Those of you who love the Olympics may find the reporting from Beijing this August a bit sparse.

The Chinese government has dictated a list of rules of behavior, some of which are very bad news for outsiders. The Beijing Olympic organizing committee issued a stern, nine-page document yesterday that covers 57 topics.

The guide covers everything from a ban on sleeping outdoors to the need for government permission to stage a protest. Visitors also were warned that those with "mental diseases" will be barred.

Since that eliminates most sportswriters, you'll need to find a different way to follow the Games.

T.O. cashes in. Sorry, Eagles fans, there will be no disruptive behavior in Dallas this fall.

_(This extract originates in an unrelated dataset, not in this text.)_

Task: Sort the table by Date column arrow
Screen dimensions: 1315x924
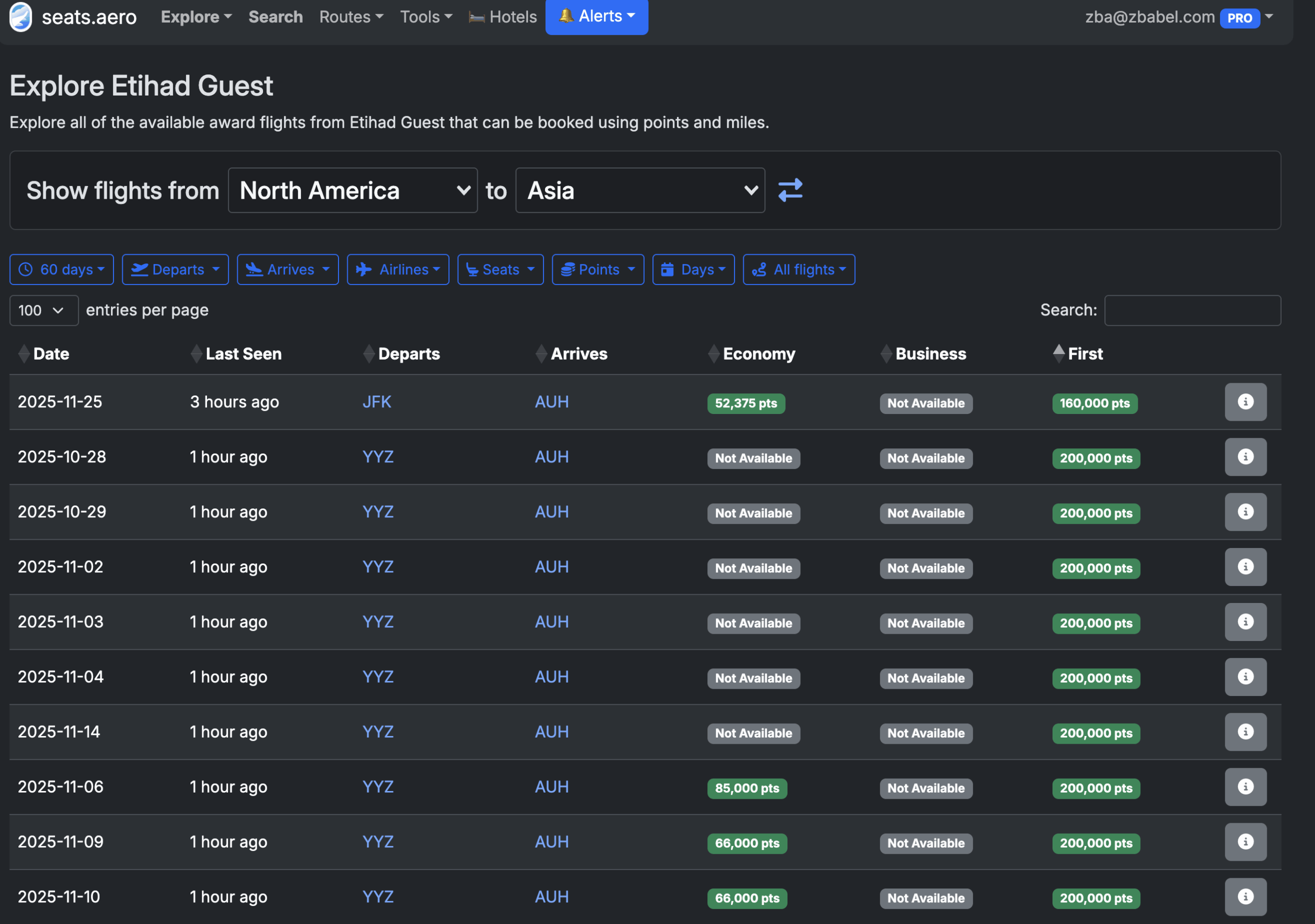Action: point(24,353)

Not, at least, from Terrell Owens.

The great but flaky wide receiver signed a three-year contract extension for about $27 million, according to the Associated Press. That guarantees peace and tranquility in Big D, at least when Jessica Simpson's not in town.

Owens is the NFL's active leader in TD receptions (129), a point of pride for a guy who was the 89th overall pick in 1996.

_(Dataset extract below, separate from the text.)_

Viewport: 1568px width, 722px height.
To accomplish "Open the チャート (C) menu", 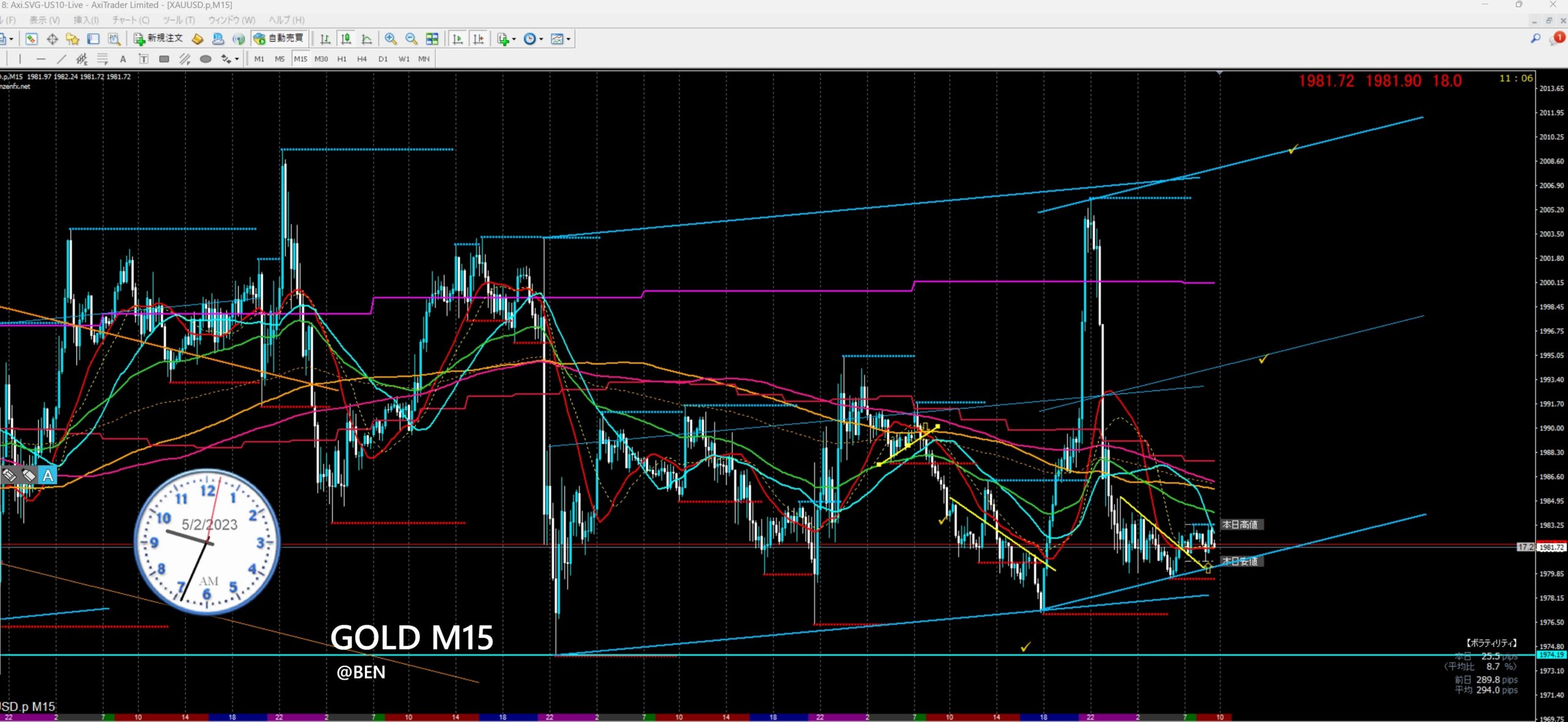I will pyautogui.click(x=130, y=20).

That draft featured Keyshawn Johnson taken first overall, with Terry Glenn, Eddie Kennison, Marvin Harrison, Eric Moulds, Amani Toomer, Muhsin Muhammad and Bobby Engram among the receivers taken before Owens.

Surf's up. Big Brown is going to attempt to win the first Triple Crown in 30 years on Saturday while running on a slightly cracked left front hoof.

His veterinarians have the situation in control, though - they're going to treat the horse as if he were a surfboard!

Hoof specialist Ian McKinlay will apply an acrylic and fiberglass patch to Big Brown's ailing hoof.

"The [acrylic] adhesive that we'll rebuild that wall with is stronger than the hoof itself," McKinlay told the AP.

Trainer Rick Dutrow Jr. said he's comfortable with McKinlay's plan, and dismissed critics who have expressed concern for Big Brown's safety.

"If he runs terrible and he's got a bleeding foot after the race, I'm sure there will be plenty of questions thrown my way," he told the wire service. "If he does what he's already been doing, maybe they'll say, 'Well, it looks like they handled it the right way.' "

This article contains information from the Associated Press.